Write the entries out again. Each one must match exactly.
_ _ _
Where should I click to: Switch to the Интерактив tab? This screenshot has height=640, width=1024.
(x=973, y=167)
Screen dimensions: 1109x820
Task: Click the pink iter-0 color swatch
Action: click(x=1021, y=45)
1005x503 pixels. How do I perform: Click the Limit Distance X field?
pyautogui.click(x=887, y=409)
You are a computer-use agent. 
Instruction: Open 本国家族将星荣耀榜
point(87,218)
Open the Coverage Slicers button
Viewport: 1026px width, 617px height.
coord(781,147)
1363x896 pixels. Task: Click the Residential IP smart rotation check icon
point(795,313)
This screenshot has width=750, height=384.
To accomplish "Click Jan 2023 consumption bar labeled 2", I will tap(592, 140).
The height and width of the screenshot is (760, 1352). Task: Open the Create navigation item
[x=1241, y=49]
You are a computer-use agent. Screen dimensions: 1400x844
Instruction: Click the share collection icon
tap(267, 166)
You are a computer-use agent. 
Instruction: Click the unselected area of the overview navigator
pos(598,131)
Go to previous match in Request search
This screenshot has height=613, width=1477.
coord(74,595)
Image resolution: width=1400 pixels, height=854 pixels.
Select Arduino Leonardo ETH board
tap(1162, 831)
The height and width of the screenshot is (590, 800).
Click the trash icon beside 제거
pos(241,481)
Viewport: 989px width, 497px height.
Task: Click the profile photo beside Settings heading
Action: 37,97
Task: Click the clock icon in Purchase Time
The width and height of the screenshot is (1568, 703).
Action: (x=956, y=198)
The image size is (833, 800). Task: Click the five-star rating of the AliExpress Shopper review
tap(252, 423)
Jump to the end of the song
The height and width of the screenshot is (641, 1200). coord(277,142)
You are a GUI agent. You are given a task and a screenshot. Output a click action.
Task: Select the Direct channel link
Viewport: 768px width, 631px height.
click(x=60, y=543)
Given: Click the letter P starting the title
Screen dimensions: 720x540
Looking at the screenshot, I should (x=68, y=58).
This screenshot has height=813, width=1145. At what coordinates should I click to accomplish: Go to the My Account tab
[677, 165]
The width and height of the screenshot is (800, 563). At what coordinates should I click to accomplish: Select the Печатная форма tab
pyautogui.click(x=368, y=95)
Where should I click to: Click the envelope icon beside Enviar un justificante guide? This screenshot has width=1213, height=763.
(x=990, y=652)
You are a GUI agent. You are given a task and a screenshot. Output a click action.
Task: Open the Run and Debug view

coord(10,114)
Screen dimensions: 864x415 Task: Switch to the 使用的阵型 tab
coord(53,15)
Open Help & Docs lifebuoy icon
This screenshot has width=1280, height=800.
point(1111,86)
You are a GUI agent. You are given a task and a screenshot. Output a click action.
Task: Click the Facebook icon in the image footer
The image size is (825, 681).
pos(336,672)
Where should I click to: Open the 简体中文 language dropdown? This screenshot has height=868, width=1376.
_ _ _
(Exercise output):
Where should I click to: Switch to the Интерактив tab? This screenshot has height=640, width=1024.
(x=973, y=167)
Screen dimensions: 1109x820
Task: Click the pink iter-0 color swatch
Action: click(x=1021, y=45)
1005x503 pixels. How do I perform: Click the Limit Distance X field?
pyautogui.click(x=887, y=409)
You are a computer-use agent. 
Instruction: Open 本国家族将星荣耀榜
point(87,218)
Open the Coverage Slicers button
Viewport: 1026px width, 617px height.
coord(781,147)
1363x896 pixels. Task: Click the Residential IP smart rotation check icon
point(795,313)
This screenshot has width=750, height=384.
To accomplish "Click Jan 2023 consumption bar labeled 2", I will tap(592, 140).
The height and width of the screenshot is (760, 1352). Task: Open the Create navigation item
[x=1241, y=49]
You are a computer-use agent. Screen dimensions: 1400x844
Instruction: Click the share collection icon
tap(267, 166)
You are a computer-use agent. 
Instruction: Click the unselected area of the overview navigator
pos(598,131)
Go to previous match in Request search
This screenshot has height=613, width=1477.
coord(74,595)
Image resolution: width=1400 pixels, height=854 pixels.
Select Arduino Leonardo ETH board
tap(1162, 831)
The height and width of the screenshot is (590, 800).
Click the trash icon beside 제거
pos(241,481)
Viewport: 989px width, 497px height.
Task: Click the profile photo beside Settings heading
Action: 37,97
Task: Click the clock icon in Purchase Time
The width and height of the screenshot is (1568, 703).
Action: (x=956, y=198)
The image size is (833, 800). Task: Click the five-star rating of the AliExpress Shopper review
tap(252, 423)
Jump to the end of the song
The height and width of the screenshot is (641, 1200). coord(277,142)
You are a GUI agent. You are given a task and a screenshot. Output a click action.
Task: Select the Direct channel link
Viewport: 768px width, 631px height.
click(x=60, y=543)
Given: Click the letter P starting the title
Screen dimensions: 720x540
Looking at the screenshot, I should (x=68, y=58).
This screenshot has height=813, width=1145. At what coordinates should I click to accomplish: Go to the My Account tab
[677, 165]
The width and height of the screenshot is (800, 563). At what coordinates should I click to accomplish: Select the Печатная форма tab
pyautogui.click(x=368, y=95)
Where should I click to: Click the envelope icon beside Enviar un justificante guide? This screenshot has width=1213, height=763.
(x=990, y=652)
You are a GUI agent. You are given a task and a screenshot. Output a click action.
Task: Open the Run and Debug view

coord(10,114)
Screen dimensions: 864x415 Task: Switch to the 使用的阵型 tab
coord(53,15)
Open Help & Docs lifebuoy icon
This screenshot has width=1280, height=800.
point(1111,86)
You are a GUI agent. You are given a task and a screenshot. Output a click action.
Task: Click the Facebook icon in the image footer
The image size is (825, 681).
pos(336,672)
Where should I click to: Open the 简体中文 language dropdown? This screenshot has height=868, width=1376.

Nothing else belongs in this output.